Она тоже шепотом сказала мне на ухо:
— Бируля.
— А имя?
— Римка.
— Спать надо, Римка.
— А ты побудешь со мной?
— Побуду. Ложись. Вот твоя подушка.
Римка улеглась. Я укрыл ее одеялом и присел на кровать. Сама собой установилась тишина. Полная, без скрипа, без шороха. Я медленным взглядом обвел неясные в сумерках кровати. Все сорок «бесенят» лежали, укрыв головы одеялами, оставив щелки для глаз, и все сорок пар открытых глаз звали и ждали, и я пошел по рядам, коснувшись каждого и сорок раз повторив «спокойной ночи».
Дома сказал жене:
— Нина, надо тебе пойти на эту группу. Ты найдешь в себе тепла на всех. Им холодно, понимаешь?
— Хорошо, — сказала жена.
За полгода мы чуть-чуть привели «бесенят» в норму. Но с учителями не везло. Не могли совладать. Кончился учебный год, а ребят нельзя переводить в третий класс: программу не усвоили. Я поехал в районо просить, чтобы отпустили Анну Ивановну. Заведующий пригласил Анну Ивановну и спросил, что делать с классом.
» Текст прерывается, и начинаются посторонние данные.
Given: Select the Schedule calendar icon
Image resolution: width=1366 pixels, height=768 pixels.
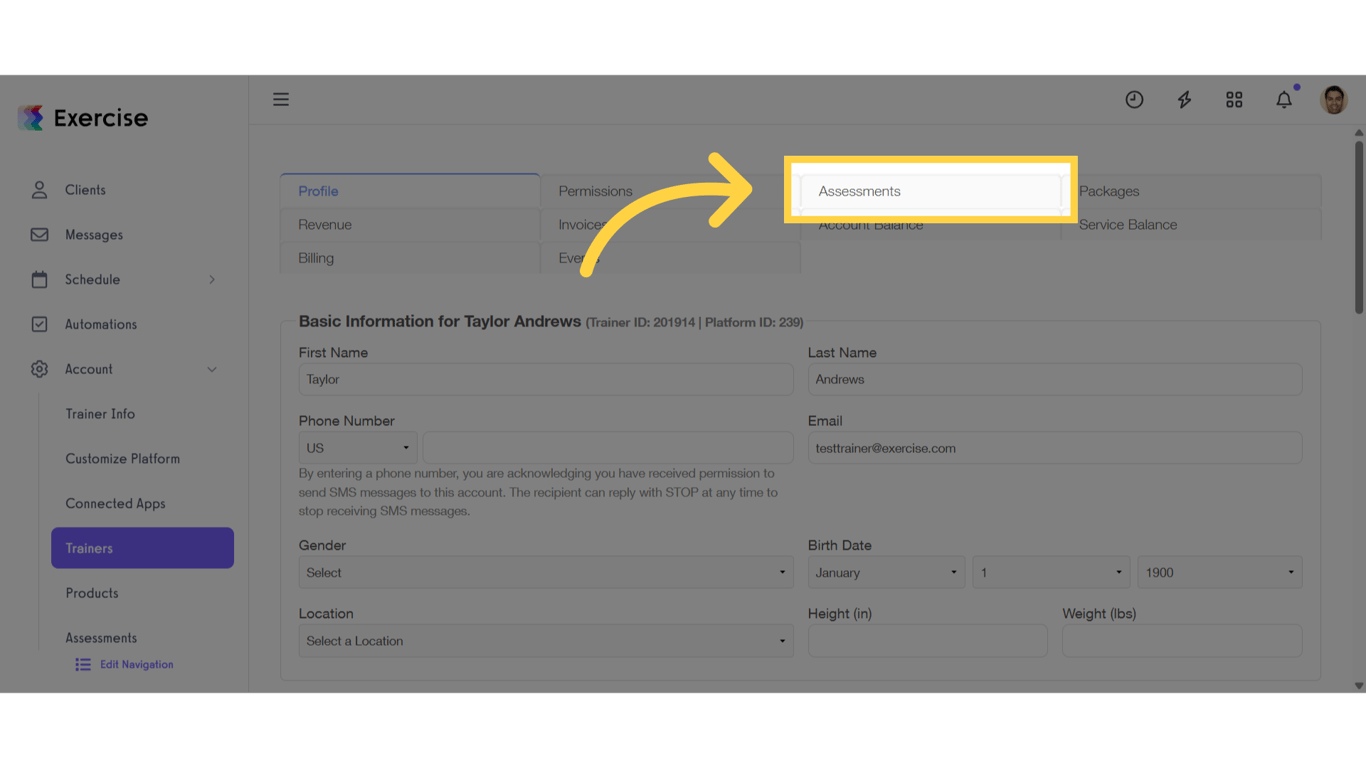Looking at the screenshot, I should [x=39, y=279].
— Переводите, — сказала она. — Беру на себя.
Так пришла она к нам и на два года взяла «бесенят». Потом уж пошли они в пятый, у них стало много учителей, но Анна Ивановна на всю жизнь осталась для них первой и единственной учительницей. Сейчас они приезжают ко мне, уже отцы и матери, партийные работники, военные, инженеры, ткачихи, машинисты, и, когда начинают вспоминать детство, Анна Ивановна у всех на устах.
Как она их учила — это вопрос методического мастерства, а вот как сделала из злых, нервных, недоверчивых забияк веселых, нормальных, чуточку озорных ребят — над этим я думал не раз и пришел к выводу, что в самой Анне Ивановне до седых волос не переставала страдать и радоваться чистая, светлая душа ребенка. Это удивительное свойство — понимание взрослым ребенка, совершенно искреннее, без малейшего намека на подделку сопереживания его радостей и огорчений, счастья и горя, всех его забот и тревог, — и дается оно, видимо, от природы. Подделать его, изобразить, показать нельзя, невозможно, ибо дети являют собой поразительной чуткости прибор, безошибочно узнающий подделку. Учителем надо родиться.
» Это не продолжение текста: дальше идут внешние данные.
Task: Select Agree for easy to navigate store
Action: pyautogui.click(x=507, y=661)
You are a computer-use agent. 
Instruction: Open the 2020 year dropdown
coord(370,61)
Много у нас было разных затей. Мы сами придумывали игры, ходили в походы и путешествовали всем табором, делали ночные вылазки в лес, на озеро, у нас был лесной дом отдыха, в котором все должности от повара до директора занимали ребята, мы работали в поле и на лугу, в огороде и в хлеву — одним словом, жили самостоятельной жизнью, своей ребячьей республикой. Непременным участником всех наших дел и забот была Анна Ивановна. И не было за много лет случая, чтобы она на кого-то повысила голос или кто-то ослушался ее. Она стала и для ребят, и для педагогов, и для деревенских жителей нравственной нормой и высшим арбитром во всех конфликтах, оставаясь простым и радушным, скромным и сострадательным человеком.